Advertisement

A Daring Rescue : Teen-Ager Leaps Into Raging Waters and Pulls Woman to Safety

Share
TIMES STAFF WRITER

Talk about being in the right place at the right time.

High school senior Mark White, 17, was checking the depth of a swollen wash in Santa Clarita on Monday when he heard an anguished cry for help.

Being swept toward him was a tiny, white-haired woman named Sally Swanson.

A few minutes earlier she had been trapped in her van by raging water near Sand Canyon Road. Upon trying to swim to safety, she was carried away by the water. It was icy cold and moving so fast that it pulled her cowboy boots off.

Wearing two pairs of jeans, two shirts, a sweat shirt and a denim jacket, White leaped into Sand Canyon Wash and grabbed Swanson.

Advertisement

He could feel the water soak through his clothing and pull him down, he said later. Thirty yards downstream he clutched a bush and pulled them to safety.

“The water was raging through there so fast we barely made it,” said White, who is 6 feet, 1 inch tall.

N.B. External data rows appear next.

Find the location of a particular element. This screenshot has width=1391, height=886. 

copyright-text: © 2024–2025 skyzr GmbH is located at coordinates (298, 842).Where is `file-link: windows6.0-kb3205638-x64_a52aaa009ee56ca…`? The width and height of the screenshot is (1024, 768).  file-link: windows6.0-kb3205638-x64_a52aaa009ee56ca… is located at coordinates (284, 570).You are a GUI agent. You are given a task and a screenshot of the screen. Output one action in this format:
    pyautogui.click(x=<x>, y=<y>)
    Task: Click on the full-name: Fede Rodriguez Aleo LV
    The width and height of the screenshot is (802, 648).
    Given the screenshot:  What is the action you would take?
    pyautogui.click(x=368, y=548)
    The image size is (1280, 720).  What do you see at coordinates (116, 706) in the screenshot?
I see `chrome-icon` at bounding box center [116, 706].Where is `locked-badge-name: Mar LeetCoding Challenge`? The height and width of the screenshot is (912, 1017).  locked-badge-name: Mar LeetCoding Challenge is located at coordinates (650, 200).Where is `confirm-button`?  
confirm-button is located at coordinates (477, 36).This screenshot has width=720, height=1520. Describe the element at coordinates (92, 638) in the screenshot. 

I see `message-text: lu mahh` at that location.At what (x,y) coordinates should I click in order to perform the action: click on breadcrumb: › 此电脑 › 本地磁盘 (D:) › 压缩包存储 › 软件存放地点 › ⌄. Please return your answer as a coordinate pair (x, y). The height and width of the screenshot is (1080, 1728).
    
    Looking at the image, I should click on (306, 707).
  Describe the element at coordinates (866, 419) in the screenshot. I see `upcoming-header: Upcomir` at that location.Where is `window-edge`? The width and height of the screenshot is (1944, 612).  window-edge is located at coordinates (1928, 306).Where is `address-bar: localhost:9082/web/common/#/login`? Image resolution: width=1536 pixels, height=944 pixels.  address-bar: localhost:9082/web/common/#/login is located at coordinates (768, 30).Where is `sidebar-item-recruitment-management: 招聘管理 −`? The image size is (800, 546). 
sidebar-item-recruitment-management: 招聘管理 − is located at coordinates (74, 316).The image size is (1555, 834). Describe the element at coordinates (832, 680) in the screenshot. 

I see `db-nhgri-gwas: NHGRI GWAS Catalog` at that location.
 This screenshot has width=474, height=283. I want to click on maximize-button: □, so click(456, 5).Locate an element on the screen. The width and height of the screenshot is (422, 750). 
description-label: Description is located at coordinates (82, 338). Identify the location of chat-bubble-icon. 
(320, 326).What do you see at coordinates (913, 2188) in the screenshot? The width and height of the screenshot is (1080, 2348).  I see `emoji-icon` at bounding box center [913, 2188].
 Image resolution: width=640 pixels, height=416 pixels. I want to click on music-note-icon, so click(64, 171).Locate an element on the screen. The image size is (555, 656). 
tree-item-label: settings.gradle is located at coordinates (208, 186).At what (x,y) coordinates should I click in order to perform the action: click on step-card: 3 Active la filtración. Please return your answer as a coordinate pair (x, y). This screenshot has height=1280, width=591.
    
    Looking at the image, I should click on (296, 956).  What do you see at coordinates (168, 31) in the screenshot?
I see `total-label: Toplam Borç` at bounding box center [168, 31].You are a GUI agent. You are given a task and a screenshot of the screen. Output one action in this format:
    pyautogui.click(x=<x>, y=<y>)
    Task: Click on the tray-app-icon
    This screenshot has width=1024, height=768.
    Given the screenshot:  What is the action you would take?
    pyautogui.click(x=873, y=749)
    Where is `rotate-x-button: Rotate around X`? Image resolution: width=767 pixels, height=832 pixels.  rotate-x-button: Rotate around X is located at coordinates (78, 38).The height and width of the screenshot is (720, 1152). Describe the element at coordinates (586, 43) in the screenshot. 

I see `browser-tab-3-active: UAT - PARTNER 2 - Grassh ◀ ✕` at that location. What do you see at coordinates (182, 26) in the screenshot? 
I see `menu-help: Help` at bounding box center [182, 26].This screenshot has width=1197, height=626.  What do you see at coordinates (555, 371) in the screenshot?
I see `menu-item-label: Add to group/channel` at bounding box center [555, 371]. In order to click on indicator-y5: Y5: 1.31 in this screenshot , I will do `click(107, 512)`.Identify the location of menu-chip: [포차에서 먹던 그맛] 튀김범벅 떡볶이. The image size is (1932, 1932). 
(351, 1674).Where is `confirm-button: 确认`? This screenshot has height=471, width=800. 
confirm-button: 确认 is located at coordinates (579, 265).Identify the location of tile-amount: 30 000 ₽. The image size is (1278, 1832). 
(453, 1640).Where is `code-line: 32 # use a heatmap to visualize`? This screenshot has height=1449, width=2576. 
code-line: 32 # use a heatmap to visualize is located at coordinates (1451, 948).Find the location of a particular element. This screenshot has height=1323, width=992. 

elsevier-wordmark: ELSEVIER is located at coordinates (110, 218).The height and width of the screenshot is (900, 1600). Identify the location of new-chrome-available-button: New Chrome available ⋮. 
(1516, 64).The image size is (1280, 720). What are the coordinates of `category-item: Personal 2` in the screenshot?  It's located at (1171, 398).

After White pulled her from the water, Swanson, who is about 5 feet, 3 inches tall and weighs less than 100 pounds, was nearly paralyzed from the cold and lay on the bank shivering, he said. He carried her to a house and called 911.

The wash is normally a dry channel about three feet wide. It became a roaring river 20 feet wide and up to six feet deep, said Capt. Robert Sheets of the Los Angeles County Fire Department. The water was flowing so fast that it ripped all four tires off Swanson’s van and carried it about a mile, he said.

“It was rather awesome, very sobering,” said Sheets, who arrived at Sand Canyon and Valley Ranch roads in time to see the van traveling downstream.

Paramedics followed the van downstream but could not find Swanson, Sheets said. After White rescued her, she was helicoptered to Henry Mayo Newhall Memorial Hospital, where she was treated for hypothermia and released.

Advertisement

“It was just a coincidence I was standing by the wash and happened to see her,” White said.

Sheriff’s Sgt. Tom Edgington said White deserves “the highest praise.”

Santa Clarita City Councilman Howard (Buck) McKeon, who employs Swanson in one of his stores, called it “a miracle, not a coincidence. If he had not been there, she would have been gone right now.”